The major disadvantage for the two parties is that this alliance has started causing resentment within their ranks and may cause major defections. The PPP’s leadership in Gujrat has been a victim of the Chaudhrys for long and has spent almost 40 years opposing them at the local level and suffered immense victimisation at times during the days of Gen Ziaul Haq and Gen Pervez Musharraf. It seems hard they would reconcile with the new alignment as PPP’s Nawabzada Ghazanfar Gul has already said he would not support this alliance in his life. PPP senator Raza Rabbani has resigned from the federal cabinet. PPP’s Shah Mehmood Qureshi has condemned the new marriage.
Within the PML-Q, a group of senators have turned to PML-Q’s like-minded faction, led by Senator Salim Saifullah. These detractors allegedly include Senator Tariq Azim, Naeem Hussain Chattha, Jamal Leghari, Javed Ali Shah and Gulshan Saeed. The group is also trying to get the support of senators SM Zafar, Muhammad Ali Durrani, Muhammad Khan Marri and Nilofer Bakhtiar.
However, if one goes by history, the attraction of power is so great that minor defections would not make much difference to both the parties and many defectors would return to their parties when the crumbs of power are thrown to them.
The major setback of the PPP-PML-Q partnership could be to the PML-N and the Sharif brothers. Nawaz Sharif is seriously ill, recuperating from his open-heart surgery in London, and is not likely to take the pressures of practical politics in near future. His two sons, Hasan Nawaz and Hussain Nawaz, are not interested in politics and are busy in their businesses in the Saudi Arabia and London. Shahbaz Sharif and Hamza Shahbaz are minding the store. The PML-N is facing inside groupings with Chaudhry Nisar, Javed Hashmi, Ahsan Iqbal, Pervez Rashid, Zafar Ali Shah and Raja Zafarul Haq having their own areas of influence within the party.

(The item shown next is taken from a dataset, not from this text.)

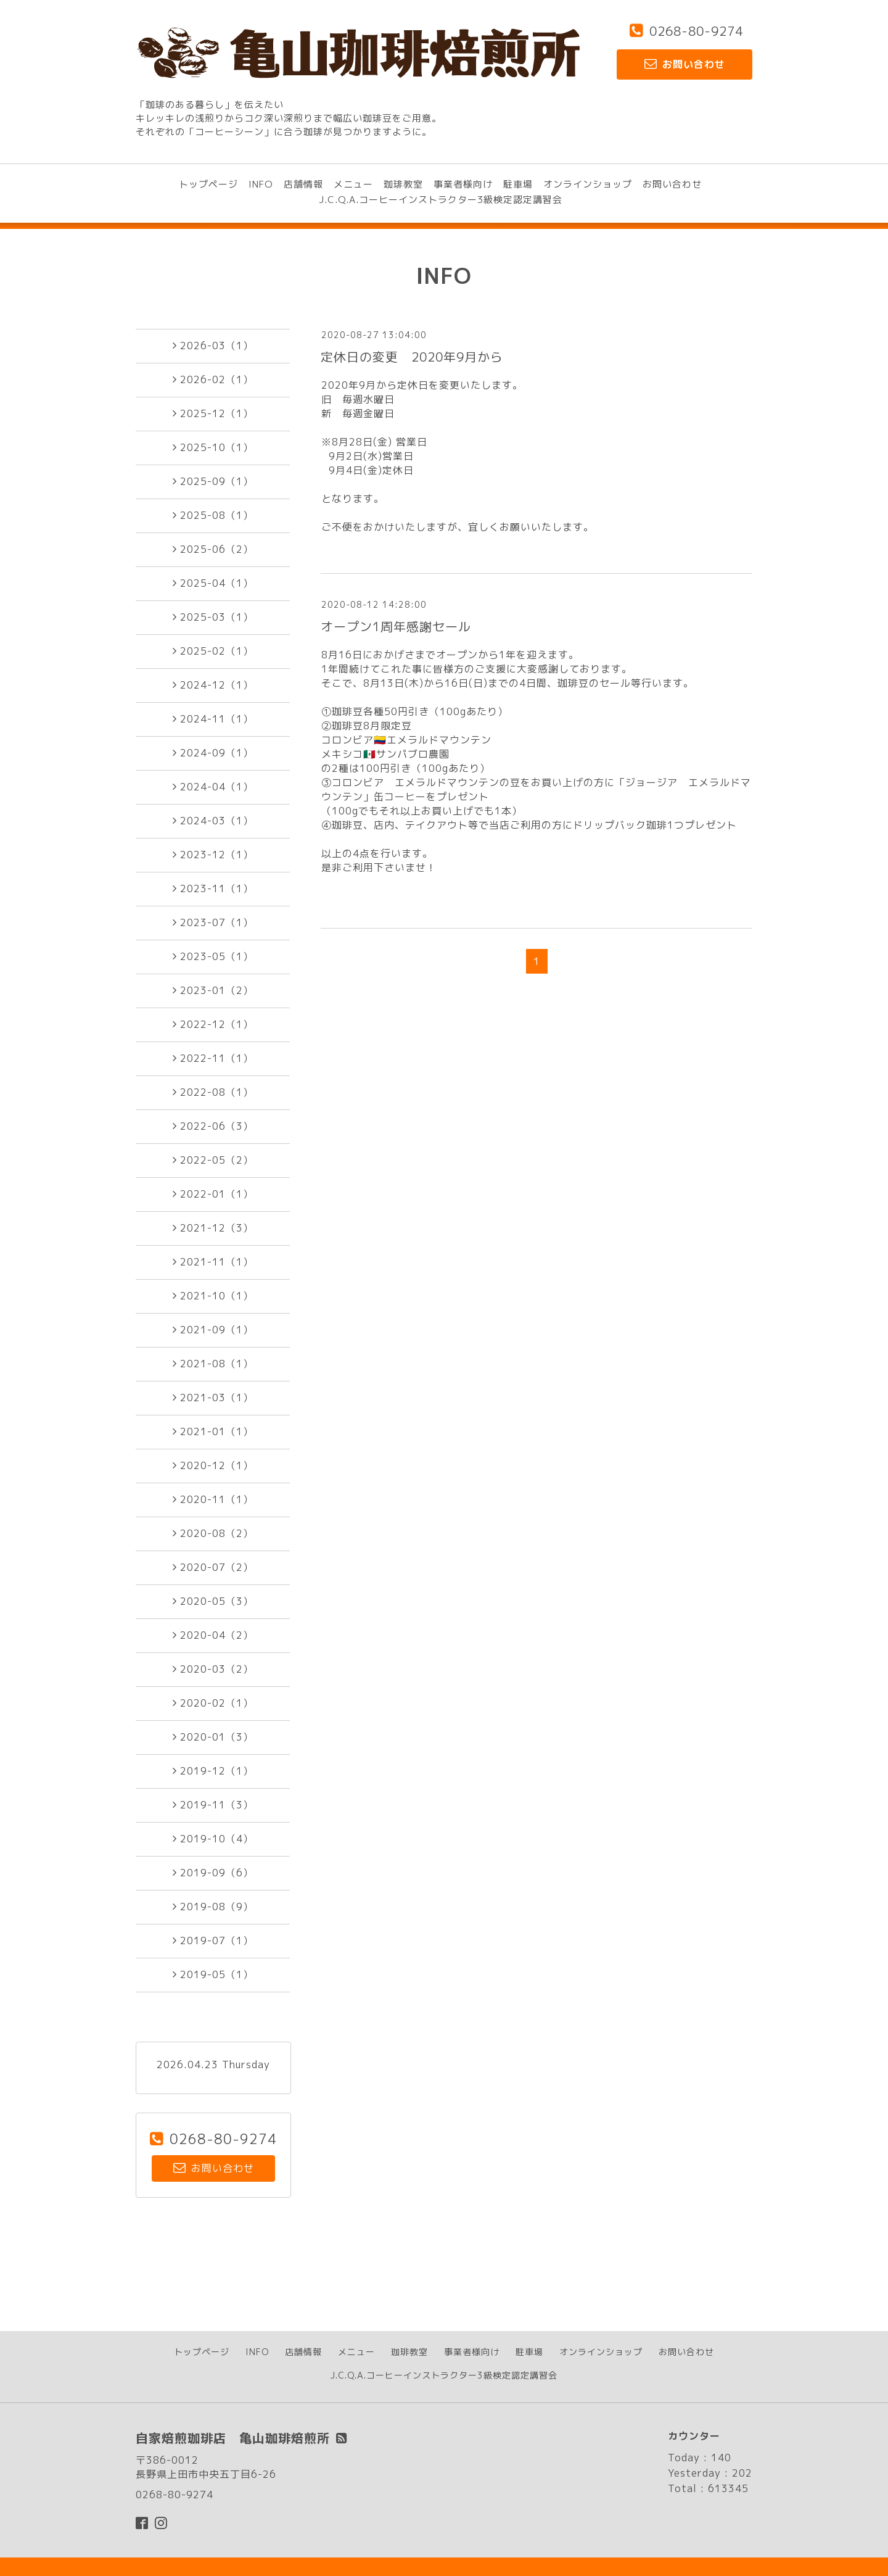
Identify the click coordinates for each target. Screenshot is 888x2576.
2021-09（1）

Nawaz Sharif’s political stand solely relies on his popularity in Punjab, especially in urban areas. That support base is too threatened by Imran Khan’s rising popularity in urban areas of Punjab and Khyber Pakhtunkhwa. If Nawaz Sharif does not get his act together in the days to come, his party may be the major victim of the new political alignments. If PPP and PML-Q move to carve Seraiki province out of southern Punjab, the PML-N is likely to be confined largely to the central and northern Punjab unless Nawaz Sharif manages to create some strong waves in his favour.
In Pakistan, pragmatism and rank opportunism has proved much stronger than any ideological rhetoric and it will keep the two parties united and satisfied. For the time being, the PPP-PML-Q united front has created political stability of sorts and enhances the chances of the sitting assemblies completing their five-year tenure.